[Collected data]
━━━━

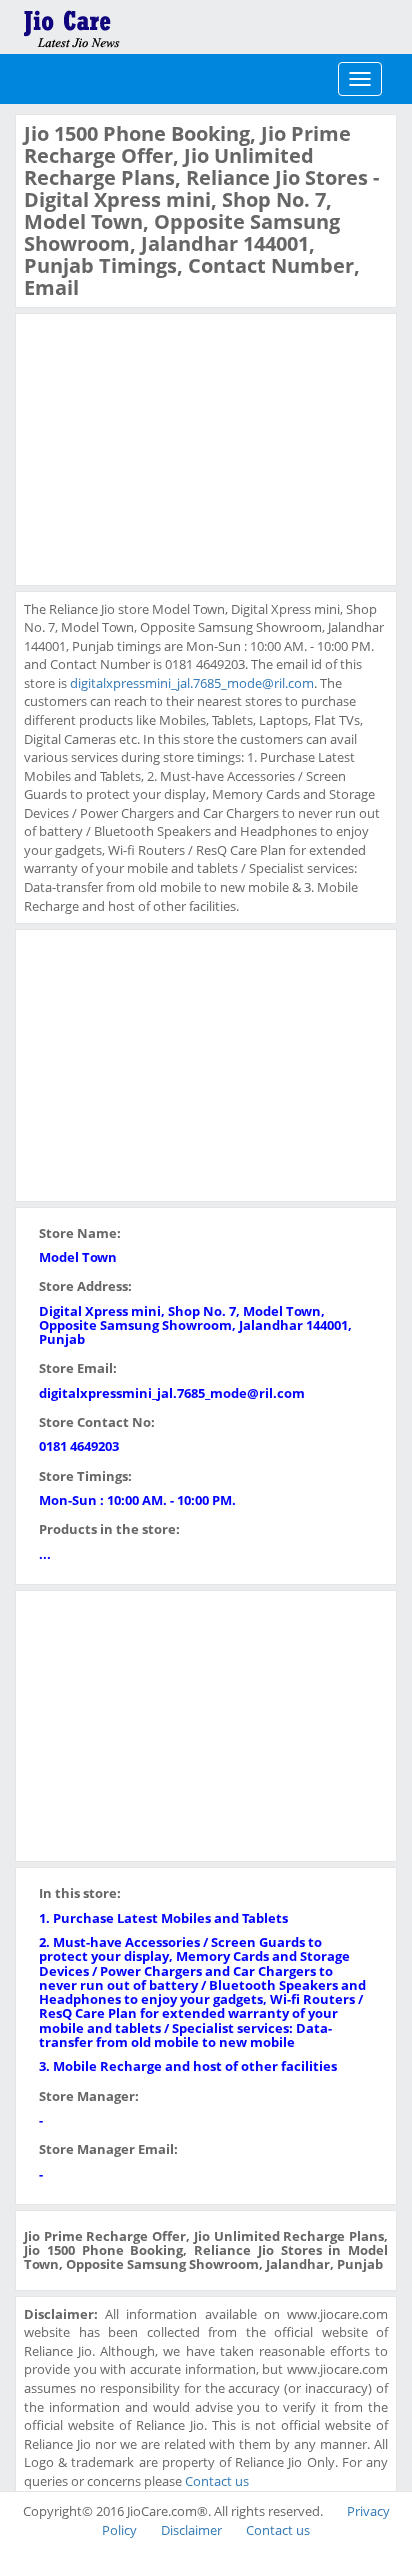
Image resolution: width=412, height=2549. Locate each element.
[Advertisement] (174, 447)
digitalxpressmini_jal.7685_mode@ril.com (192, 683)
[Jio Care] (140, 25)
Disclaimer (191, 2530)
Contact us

━━━━

### Exercise description
When you copy the records above, keep every word exact and drop the pictures.

### Problem solution
Image resolution: width=412, height=2549. Locate each element.
[Advertisement] (174, 447)
digitalxpressmini_jal.7685_mode@ril.com (192, 683)
[Jio Care] (140, 25)
Disclaimer (191, 2530)
Contact us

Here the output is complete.